Archaeologists say they have discovered the remains of nearly 100 previously undiscovered ancient temples in the jungles of Cambodia.
The temples are hundreds of years older than the country’s world-famous Angkor Wat temple complex, although in many cases little more than foundations remain.
Dating back to the sixth and seventh centuries, the newly discovered temples were found in the historical Samphu Borak area of eastern Cambodia’s Kratie Province.
The area, along the Mekong River, was one of the most densely populated regions of the pre-Angkorian era of Cambodia.
Historically known as Chenla, the region had previously been known as the Kingdom of Funan and went on to become part of the Khmer Empire.
Thuy Chanthourn, deputy director of the Institute of Arts and Culture of the Royal Academy of Cambodia, said the remains of the temples had not been recorded in earlier studies, by either French or Cambodian archaeologists.
They were not mentioned in the definitive study of the area, by the French soldier and archaeologist Etienne Lunet de Lajonquiere, and were not in the Ministry of Culture and Fine Arts’ list of ancient temples.
Mr Chanthourn said: “I have found nearly 100 temples that have not been unearthed before. We will carry out further inspections and studies.”
Alison Carter from the Anthropology Dept at the University of Oregon, who is a director of P’teah Cambodia, researching ancient ruins, told Asia Wire: “I think when we hear “temple sites” people think of Angkor Wat or Ta Prohm, but in fact many Angkorian and especially Pre-Angkorian temple sites were quite small, perhaps a single small tower that frequently isn’t standing any longer and so it’s not surprising that they would be so many unrecorded sites.”
She said that despite extensive efforts to find sites some 10 years ago, smaller sites like those now uncovered are easily missed.

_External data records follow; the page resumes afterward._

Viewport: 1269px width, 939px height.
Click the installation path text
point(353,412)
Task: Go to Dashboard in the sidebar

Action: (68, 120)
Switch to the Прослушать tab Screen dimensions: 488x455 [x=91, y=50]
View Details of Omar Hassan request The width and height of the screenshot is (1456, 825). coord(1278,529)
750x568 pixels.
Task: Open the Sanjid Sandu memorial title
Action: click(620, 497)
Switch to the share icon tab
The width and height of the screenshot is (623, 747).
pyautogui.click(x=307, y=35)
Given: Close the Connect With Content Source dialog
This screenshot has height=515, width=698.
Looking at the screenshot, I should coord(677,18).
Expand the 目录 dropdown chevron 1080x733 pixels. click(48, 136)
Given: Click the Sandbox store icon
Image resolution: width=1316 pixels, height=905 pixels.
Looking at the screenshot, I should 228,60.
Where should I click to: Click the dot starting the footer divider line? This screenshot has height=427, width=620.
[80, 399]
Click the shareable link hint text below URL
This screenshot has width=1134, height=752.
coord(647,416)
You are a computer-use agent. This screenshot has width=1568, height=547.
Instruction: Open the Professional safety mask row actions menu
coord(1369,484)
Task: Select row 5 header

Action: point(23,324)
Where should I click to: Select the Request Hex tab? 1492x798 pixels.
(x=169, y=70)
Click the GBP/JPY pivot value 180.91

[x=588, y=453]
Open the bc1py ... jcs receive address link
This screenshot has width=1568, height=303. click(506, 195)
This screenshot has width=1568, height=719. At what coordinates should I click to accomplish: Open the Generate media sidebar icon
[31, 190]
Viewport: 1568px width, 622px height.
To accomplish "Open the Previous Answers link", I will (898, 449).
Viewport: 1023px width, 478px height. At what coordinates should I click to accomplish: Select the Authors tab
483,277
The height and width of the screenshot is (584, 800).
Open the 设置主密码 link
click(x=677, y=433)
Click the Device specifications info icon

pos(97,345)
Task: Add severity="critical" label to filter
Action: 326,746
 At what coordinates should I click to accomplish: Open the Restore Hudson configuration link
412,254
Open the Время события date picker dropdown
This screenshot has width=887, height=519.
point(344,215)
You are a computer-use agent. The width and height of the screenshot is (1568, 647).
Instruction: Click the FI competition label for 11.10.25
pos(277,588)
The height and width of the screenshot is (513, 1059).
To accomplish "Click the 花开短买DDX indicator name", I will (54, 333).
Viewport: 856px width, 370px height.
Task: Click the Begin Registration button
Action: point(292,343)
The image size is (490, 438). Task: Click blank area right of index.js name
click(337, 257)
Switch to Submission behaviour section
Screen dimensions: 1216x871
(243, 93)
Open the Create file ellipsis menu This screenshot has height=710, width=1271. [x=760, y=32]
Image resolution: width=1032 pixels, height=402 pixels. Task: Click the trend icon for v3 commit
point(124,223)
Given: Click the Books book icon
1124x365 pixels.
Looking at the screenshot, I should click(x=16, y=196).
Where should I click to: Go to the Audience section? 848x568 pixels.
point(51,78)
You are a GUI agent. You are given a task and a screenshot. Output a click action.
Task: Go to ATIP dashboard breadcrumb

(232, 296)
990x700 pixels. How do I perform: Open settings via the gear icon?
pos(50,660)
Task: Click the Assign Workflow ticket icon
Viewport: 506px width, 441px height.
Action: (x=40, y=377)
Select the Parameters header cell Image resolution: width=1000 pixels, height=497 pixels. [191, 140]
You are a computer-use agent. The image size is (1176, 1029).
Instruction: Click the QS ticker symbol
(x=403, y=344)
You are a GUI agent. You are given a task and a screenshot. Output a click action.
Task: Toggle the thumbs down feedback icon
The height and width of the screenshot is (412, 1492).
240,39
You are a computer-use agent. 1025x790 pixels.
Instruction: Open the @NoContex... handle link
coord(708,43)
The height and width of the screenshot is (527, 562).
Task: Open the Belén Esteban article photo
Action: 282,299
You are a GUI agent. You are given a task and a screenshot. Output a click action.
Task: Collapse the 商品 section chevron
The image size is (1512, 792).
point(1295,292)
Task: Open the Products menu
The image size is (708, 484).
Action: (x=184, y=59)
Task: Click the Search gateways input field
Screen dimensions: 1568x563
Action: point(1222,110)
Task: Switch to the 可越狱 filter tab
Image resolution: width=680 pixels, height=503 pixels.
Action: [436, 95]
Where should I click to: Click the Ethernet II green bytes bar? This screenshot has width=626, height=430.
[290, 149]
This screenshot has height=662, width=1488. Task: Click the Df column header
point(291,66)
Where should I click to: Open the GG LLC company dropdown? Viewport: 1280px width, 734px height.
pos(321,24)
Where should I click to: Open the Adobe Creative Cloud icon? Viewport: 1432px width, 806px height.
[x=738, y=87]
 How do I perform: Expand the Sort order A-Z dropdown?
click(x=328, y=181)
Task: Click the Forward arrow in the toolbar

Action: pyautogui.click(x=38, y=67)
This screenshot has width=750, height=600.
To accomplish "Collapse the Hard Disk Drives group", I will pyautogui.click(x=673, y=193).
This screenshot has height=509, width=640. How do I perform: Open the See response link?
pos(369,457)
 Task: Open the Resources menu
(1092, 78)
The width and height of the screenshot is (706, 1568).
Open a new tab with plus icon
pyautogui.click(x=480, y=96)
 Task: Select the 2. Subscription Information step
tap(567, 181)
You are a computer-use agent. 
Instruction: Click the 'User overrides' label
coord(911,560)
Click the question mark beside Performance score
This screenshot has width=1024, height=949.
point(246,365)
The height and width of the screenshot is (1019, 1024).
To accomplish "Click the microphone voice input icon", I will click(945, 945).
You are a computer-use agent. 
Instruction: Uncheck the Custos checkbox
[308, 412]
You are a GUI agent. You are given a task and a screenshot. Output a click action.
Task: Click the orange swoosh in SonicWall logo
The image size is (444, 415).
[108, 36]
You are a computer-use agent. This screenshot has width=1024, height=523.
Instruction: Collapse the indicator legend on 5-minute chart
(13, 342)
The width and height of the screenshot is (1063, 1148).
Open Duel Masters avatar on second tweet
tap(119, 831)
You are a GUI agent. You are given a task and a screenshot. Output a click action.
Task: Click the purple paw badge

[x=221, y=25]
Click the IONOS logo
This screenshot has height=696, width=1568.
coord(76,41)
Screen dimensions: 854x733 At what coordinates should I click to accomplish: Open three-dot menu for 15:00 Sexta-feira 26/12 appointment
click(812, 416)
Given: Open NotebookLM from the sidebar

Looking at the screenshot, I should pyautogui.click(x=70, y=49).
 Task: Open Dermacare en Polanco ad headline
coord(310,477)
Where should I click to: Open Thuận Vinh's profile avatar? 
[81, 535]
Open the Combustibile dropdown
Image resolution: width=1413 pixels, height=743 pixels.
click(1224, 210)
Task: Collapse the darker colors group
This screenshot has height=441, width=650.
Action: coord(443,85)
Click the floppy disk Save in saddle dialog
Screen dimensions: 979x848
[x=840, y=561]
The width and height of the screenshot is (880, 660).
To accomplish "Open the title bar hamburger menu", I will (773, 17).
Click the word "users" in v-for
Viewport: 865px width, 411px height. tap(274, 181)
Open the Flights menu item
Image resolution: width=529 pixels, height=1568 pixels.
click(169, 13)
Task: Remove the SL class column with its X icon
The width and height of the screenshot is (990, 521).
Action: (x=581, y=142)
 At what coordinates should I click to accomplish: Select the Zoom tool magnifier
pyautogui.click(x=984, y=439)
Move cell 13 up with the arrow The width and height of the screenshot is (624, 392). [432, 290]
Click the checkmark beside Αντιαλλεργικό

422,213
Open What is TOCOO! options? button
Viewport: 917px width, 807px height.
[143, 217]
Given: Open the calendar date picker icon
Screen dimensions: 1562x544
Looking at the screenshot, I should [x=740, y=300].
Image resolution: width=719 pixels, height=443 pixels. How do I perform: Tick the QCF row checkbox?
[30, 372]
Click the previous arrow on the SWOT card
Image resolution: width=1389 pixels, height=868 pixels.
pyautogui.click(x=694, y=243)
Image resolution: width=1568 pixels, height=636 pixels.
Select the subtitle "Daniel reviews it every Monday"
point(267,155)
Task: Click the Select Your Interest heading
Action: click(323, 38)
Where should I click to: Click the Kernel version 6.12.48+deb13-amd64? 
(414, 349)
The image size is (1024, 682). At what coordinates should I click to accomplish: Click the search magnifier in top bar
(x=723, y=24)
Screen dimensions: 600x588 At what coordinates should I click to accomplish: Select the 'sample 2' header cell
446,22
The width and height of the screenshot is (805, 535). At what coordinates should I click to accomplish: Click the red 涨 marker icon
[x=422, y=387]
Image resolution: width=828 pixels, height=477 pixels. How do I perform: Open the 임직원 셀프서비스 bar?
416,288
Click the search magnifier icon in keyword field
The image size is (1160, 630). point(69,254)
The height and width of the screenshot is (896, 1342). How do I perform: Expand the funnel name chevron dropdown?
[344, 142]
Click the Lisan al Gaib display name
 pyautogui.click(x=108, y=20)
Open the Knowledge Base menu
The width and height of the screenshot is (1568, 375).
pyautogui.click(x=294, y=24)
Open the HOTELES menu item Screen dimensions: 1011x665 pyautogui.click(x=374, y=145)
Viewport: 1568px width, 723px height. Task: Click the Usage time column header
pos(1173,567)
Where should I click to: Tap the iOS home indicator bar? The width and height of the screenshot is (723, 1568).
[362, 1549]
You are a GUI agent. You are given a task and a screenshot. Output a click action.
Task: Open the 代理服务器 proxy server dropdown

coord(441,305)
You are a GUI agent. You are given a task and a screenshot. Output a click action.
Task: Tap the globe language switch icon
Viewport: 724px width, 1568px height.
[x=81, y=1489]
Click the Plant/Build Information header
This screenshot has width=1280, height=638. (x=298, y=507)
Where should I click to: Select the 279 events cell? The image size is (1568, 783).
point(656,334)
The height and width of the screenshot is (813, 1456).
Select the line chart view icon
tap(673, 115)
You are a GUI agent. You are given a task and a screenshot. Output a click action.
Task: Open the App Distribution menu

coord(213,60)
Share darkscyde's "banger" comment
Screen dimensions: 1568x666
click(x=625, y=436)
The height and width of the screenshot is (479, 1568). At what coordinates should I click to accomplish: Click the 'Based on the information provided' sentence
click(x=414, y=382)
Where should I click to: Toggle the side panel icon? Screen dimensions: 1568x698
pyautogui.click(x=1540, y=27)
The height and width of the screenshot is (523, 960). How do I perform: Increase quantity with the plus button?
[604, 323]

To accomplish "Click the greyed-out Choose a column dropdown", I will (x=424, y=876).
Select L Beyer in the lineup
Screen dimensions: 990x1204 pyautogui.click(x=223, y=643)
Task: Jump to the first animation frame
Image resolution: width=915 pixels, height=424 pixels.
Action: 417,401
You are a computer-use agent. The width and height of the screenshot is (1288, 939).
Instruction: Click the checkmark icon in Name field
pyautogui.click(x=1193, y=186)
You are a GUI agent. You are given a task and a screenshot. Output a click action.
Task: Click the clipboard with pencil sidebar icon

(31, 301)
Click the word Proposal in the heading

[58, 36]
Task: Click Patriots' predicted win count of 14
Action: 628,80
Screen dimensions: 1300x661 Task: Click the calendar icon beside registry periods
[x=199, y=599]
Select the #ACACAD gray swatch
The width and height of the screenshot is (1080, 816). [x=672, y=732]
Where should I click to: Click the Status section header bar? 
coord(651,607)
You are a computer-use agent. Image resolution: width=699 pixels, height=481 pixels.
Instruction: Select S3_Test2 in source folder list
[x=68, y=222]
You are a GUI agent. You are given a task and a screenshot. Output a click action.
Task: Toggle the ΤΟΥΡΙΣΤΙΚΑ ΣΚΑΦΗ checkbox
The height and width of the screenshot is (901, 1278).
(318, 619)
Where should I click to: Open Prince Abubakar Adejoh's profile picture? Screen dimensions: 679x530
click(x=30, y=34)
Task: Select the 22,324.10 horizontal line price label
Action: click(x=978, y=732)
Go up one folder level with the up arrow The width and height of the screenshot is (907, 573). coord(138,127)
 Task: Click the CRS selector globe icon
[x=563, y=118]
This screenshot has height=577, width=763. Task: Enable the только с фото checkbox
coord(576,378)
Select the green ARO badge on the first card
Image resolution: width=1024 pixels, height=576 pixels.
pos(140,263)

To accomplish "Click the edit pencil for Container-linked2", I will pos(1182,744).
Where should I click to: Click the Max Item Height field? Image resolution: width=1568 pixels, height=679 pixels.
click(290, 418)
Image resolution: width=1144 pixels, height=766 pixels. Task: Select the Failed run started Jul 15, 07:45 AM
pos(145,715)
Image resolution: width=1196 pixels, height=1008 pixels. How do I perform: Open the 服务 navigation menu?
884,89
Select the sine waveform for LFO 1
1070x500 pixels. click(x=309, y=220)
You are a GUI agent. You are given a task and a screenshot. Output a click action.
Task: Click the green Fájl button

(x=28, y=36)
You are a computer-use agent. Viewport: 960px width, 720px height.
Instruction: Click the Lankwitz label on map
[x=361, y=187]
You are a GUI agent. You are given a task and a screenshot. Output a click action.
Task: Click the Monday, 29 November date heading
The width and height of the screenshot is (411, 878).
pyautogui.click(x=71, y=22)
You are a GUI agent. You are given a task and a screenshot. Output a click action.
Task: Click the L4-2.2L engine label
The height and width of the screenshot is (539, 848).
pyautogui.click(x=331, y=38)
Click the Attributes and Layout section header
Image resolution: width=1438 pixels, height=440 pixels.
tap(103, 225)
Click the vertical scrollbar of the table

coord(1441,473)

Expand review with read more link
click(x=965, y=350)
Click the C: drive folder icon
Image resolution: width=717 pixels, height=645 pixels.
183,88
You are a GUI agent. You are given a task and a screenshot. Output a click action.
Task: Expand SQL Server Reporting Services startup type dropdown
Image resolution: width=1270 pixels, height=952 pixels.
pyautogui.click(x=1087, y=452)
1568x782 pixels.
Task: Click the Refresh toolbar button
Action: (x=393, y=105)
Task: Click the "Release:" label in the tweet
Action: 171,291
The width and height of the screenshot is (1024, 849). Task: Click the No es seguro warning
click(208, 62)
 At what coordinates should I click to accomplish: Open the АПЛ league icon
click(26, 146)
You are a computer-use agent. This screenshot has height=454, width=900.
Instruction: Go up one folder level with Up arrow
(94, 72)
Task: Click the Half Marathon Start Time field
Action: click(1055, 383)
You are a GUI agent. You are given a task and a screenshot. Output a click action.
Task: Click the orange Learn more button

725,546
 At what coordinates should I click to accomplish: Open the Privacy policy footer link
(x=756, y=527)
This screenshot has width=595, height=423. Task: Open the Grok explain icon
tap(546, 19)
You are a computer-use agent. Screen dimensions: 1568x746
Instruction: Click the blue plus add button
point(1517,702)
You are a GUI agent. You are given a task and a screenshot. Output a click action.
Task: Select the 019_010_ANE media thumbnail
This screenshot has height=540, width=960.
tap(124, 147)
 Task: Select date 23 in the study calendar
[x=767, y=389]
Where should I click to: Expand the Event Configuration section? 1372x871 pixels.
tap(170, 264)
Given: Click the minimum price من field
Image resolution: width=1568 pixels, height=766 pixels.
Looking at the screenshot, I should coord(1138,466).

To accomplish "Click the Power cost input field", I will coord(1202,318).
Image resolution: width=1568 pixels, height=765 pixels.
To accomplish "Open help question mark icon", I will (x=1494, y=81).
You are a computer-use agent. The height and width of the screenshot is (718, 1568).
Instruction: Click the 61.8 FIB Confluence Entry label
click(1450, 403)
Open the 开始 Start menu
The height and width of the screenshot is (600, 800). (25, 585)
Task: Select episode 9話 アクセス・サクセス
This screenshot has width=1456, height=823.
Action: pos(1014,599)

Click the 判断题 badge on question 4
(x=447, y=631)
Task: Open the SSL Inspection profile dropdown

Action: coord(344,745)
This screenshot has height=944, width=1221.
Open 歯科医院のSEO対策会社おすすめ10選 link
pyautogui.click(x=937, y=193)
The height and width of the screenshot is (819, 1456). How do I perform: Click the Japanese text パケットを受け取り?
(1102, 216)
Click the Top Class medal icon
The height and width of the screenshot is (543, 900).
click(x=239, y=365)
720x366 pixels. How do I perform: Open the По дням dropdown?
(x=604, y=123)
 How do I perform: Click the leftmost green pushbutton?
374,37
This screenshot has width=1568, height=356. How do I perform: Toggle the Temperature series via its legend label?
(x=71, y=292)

She added: “It’s great that Cambodian archaeologists are doing this work, because having a careful record of sites is an important first step for their protection and study.
“Everyone focuses on the places in Cambodia where there is standing architecture (e.g. Angkor, Sambor Prei Kuk, etc.) but finding so many sites in other parts of the country demonstrates that other parts of Cambodia were occupied in the past and are important places.
“Compared to the Angkorian period, we don’t know very much about the Pre-Angkorian period (6th-7th centuries). Any new information like this helps us complete a more holistic picture of the past.”
The sandstone temples are believed to have been built by followers of the early Hindu religion of Brahmanism.
Mr Chanthourn’s team now plan to use GPS technology to carry out in-depth research into the temples and to record and preserve them in more detail.
He added that part of the work would involve educating local people about the significance of ancient sites.
“Local people in the past have dug at the foundations of the temples looking for statues and other valuable relics to sell,” Mr Chanthourn said.
The archaeologists found the temple remains during a Royal Academy of Cambodia project to study the Chenla civilisation.
It had also taken them to other locations in Cambodia, including the provinces of Mondulkiri, Ratanakkiri, Kampong Thom and Kampong Cham, as well as Vietnam and Laos.
Cambodia is famous for Angkor Wat, a huge complex of more than 1,000 temples dating back to the early 12th century, near the modern-day city of Siem Reap.